The Schedule of Significance

“A wizard is never late, Frodo Baggins. Nor is he early, he arrives precisely when he means to.”

Gandalf, The Fellowship of the Ring (Screenplay by Fran Walsh, Philippa Boyens, Peter Jackson, based on the book by J.R.R. Tolkien)

__________

“In any truly significant conversation with a person or reading of a book, the intensity of the first dawning of ideas scours the memory like the ground zero of an explosion.”

Peter Brown, Journeys of the Mind

__________

Today doesn’t feel particularly auspicious.

There’s no breakthrough or revelation leaping from the page.

I’m still doing all the mental and physical things needed to write something significant.

Significance can come about through the same action as mediocrity.

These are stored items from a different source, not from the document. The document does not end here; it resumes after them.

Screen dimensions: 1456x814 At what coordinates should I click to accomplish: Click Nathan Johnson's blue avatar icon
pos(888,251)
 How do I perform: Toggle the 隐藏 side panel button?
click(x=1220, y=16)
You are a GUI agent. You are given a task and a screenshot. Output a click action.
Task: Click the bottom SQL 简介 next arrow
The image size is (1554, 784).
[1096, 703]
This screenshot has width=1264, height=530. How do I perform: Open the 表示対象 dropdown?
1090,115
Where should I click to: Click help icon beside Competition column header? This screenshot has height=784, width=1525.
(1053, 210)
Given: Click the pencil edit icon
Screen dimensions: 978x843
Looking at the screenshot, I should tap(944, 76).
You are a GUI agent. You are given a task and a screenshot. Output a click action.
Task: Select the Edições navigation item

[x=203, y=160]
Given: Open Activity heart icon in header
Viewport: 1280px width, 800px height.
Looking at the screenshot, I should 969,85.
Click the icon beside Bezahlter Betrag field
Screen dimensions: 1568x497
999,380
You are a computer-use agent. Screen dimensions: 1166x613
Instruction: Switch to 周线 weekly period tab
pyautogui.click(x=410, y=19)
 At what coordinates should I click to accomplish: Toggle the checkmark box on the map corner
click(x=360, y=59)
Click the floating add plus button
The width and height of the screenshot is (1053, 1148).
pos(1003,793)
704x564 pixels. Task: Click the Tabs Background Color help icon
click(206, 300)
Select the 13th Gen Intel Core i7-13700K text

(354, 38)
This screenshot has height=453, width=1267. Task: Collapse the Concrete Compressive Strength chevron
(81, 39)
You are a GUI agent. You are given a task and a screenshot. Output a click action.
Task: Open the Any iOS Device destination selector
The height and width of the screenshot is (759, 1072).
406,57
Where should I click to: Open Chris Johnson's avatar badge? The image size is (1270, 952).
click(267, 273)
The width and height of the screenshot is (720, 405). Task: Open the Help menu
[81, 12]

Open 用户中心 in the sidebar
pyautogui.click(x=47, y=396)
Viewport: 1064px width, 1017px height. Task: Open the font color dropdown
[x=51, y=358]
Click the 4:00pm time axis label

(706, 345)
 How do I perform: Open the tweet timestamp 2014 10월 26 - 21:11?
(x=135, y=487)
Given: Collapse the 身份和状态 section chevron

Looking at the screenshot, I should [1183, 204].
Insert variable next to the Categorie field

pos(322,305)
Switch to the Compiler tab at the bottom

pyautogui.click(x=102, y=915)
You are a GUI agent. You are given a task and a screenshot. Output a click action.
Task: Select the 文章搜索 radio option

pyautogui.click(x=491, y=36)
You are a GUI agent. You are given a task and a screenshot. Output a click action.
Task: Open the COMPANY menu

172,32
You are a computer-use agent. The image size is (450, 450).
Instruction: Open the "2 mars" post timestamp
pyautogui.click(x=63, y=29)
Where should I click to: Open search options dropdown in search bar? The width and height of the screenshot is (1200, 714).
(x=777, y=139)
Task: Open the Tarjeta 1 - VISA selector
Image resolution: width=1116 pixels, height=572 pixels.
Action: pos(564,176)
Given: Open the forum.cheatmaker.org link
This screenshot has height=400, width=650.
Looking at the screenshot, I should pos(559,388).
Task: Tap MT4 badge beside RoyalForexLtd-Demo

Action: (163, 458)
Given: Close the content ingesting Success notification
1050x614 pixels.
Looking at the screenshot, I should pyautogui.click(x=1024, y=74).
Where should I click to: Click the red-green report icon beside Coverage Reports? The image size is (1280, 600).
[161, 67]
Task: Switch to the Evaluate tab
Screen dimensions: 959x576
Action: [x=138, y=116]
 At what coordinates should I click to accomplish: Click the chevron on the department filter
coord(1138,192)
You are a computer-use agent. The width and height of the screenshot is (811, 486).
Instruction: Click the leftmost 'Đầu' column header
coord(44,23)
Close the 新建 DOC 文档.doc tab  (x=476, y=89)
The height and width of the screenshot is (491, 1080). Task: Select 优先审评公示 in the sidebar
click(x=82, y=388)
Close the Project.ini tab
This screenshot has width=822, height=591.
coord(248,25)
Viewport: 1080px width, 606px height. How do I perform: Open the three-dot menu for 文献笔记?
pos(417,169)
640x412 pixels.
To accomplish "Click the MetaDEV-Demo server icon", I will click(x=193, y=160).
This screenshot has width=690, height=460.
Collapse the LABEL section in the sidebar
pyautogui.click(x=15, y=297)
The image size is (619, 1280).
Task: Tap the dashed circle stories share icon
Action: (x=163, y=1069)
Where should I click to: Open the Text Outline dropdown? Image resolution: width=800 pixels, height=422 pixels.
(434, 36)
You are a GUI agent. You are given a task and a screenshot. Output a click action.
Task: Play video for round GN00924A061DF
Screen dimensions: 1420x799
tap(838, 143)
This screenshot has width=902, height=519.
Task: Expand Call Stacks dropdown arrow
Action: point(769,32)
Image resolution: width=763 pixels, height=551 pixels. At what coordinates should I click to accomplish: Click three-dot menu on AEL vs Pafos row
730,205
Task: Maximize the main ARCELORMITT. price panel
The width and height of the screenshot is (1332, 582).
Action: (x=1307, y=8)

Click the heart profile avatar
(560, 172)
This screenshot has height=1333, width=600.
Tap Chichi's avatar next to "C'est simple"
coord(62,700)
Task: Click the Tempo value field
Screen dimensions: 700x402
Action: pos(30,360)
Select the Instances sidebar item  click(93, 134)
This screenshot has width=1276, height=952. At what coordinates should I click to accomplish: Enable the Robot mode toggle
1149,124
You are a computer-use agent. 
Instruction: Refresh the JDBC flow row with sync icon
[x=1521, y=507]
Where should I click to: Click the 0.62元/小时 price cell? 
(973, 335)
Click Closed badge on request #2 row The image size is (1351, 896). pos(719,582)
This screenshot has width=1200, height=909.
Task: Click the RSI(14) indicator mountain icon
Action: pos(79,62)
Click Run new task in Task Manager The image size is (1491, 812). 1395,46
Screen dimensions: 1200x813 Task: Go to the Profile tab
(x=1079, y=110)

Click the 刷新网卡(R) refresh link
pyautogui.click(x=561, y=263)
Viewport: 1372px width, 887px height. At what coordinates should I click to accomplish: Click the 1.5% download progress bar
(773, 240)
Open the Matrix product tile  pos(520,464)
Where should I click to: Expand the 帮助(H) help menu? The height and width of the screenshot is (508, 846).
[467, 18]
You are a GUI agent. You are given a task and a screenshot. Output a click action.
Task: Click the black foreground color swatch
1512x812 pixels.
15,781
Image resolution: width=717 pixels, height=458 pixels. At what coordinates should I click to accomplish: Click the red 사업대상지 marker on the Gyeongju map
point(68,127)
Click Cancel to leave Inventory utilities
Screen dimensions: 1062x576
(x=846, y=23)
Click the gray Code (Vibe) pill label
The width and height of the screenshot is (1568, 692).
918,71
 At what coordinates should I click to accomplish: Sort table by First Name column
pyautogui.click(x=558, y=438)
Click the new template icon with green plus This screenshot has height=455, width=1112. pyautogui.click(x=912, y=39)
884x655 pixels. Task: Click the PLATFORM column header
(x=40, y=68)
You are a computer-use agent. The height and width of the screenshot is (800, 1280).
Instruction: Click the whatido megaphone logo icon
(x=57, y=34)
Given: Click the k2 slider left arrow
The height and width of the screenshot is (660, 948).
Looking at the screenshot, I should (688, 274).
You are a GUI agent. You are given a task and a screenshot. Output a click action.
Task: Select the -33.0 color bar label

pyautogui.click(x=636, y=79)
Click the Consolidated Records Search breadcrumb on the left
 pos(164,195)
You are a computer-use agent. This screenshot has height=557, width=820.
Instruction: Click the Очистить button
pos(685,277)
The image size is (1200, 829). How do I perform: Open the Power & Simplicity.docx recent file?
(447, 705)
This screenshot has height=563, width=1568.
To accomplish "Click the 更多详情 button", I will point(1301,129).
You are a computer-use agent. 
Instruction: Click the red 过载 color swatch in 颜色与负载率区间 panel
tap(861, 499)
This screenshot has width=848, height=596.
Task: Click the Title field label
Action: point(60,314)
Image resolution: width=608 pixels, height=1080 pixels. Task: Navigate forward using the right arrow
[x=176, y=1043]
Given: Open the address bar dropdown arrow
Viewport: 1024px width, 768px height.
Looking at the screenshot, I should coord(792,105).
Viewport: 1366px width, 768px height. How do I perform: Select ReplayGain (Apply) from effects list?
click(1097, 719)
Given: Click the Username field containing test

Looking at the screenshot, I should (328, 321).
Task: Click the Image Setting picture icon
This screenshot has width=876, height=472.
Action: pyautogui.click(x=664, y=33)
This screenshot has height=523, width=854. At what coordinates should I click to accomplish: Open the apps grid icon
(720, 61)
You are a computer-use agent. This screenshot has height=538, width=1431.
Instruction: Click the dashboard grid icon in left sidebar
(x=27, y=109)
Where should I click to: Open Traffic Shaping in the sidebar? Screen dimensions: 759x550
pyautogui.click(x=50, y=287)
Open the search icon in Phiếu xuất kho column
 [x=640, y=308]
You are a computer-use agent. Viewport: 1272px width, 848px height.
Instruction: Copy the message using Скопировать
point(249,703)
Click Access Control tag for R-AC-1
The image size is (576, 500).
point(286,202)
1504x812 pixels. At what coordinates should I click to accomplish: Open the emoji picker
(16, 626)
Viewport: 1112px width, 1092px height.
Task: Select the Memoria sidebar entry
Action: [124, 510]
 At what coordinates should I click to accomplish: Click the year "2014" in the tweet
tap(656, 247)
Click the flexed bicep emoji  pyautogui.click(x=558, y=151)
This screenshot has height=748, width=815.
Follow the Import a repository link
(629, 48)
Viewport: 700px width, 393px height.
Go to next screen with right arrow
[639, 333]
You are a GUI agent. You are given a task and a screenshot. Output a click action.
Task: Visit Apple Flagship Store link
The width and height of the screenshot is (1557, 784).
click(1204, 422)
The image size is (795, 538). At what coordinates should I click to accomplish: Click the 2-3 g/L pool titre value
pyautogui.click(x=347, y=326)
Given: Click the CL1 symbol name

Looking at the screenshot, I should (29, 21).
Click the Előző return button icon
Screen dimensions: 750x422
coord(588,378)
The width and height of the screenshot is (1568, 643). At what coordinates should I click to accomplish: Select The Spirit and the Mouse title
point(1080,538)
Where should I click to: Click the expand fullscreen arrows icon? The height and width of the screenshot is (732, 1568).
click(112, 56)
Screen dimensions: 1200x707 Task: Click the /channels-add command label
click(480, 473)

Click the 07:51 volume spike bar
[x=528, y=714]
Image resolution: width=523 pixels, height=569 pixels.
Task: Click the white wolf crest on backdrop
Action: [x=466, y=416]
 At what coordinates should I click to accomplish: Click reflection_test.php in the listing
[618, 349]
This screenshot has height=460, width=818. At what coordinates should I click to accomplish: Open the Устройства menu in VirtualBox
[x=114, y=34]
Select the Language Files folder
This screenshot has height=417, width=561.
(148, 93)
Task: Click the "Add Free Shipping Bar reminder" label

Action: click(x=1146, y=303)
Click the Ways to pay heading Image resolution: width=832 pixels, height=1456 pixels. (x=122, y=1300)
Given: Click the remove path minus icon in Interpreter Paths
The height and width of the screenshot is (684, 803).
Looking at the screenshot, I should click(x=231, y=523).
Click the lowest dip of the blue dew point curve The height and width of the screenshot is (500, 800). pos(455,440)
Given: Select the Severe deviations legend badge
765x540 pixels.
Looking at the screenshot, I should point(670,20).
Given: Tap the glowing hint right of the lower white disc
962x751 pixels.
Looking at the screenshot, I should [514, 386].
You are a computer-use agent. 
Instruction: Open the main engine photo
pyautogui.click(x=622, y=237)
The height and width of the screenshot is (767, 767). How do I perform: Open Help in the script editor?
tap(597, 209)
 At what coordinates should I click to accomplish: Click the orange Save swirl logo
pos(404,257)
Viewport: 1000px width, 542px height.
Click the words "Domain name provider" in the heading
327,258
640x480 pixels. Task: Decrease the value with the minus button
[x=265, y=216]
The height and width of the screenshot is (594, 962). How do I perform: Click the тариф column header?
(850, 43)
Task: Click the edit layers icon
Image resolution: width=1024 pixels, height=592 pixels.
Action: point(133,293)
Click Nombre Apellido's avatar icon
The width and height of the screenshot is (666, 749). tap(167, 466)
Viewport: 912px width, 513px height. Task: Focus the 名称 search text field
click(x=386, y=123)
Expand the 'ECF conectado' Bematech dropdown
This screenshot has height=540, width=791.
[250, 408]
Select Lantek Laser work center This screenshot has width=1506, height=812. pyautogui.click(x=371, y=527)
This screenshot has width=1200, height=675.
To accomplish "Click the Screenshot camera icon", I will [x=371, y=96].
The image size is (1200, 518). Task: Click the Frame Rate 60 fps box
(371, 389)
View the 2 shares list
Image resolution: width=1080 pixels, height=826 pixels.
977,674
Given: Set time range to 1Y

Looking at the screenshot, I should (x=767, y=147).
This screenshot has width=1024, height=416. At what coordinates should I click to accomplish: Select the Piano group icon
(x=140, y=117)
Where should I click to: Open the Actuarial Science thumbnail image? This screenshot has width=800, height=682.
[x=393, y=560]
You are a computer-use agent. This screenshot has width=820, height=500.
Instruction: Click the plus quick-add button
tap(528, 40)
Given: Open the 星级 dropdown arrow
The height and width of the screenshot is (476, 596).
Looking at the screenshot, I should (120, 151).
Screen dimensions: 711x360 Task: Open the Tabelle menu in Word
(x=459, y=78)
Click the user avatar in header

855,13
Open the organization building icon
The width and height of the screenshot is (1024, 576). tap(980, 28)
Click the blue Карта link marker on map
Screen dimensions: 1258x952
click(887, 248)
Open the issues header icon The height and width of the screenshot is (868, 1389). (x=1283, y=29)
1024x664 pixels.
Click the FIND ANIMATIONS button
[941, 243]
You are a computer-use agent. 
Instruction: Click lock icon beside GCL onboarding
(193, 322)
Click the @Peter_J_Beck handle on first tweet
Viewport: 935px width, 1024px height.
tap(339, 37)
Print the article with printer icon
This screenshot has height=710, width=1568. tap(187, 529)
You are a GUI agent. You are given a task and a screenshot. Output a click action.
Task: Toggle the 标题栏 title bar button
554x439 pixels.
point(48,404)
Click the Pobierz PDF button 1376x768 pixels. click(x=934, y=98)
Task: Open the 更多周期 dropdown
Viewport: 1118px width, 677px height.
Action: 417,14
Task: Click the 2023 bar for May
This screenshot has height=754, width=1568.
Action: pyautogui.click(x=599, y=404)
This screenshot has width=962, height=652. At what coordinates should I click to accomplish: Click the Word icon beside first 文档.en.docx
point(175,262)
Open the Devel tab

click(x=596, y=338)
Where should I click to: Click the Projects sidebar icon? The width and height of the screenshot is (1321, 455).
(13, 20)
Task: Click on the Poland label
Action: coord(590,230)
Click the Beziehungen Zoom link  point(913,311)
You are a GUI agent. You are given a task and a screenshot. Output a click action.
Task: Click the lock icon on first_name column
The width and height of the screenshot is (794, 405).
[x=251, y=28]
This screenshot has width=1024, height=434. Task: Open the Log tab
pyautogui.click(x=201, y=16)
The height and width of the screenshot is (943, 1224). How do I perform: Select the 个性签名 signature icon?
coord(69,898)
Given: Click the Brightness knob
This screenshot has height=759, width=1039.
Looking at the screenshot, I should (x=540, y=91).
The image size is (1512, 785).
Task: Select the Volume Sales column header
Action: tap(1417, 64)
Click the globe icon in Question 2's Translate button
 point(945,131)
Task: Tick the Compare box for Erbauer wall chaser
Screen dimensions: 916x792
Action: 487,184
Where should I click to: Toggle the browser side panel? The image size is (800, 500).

I cannot control or command significance to emerge; I must worship at the page, get down on my knees and write.

If significance chooses to visit, I’m ready to record every word like a dedicated disciple at his master’s feet.

I wait for tidbits.

Like Plato recording Socrates, I capture what the great teacher tells me.

I don’t know when he will arrive; he keeps to his own schedule: just like Gandalf, significance is never late or early.

When the idea emerges, I leap to action, pen in hand, ready to record, my mind ever so slightly altered.

Silently, patiently, loyally, I wait for the sign.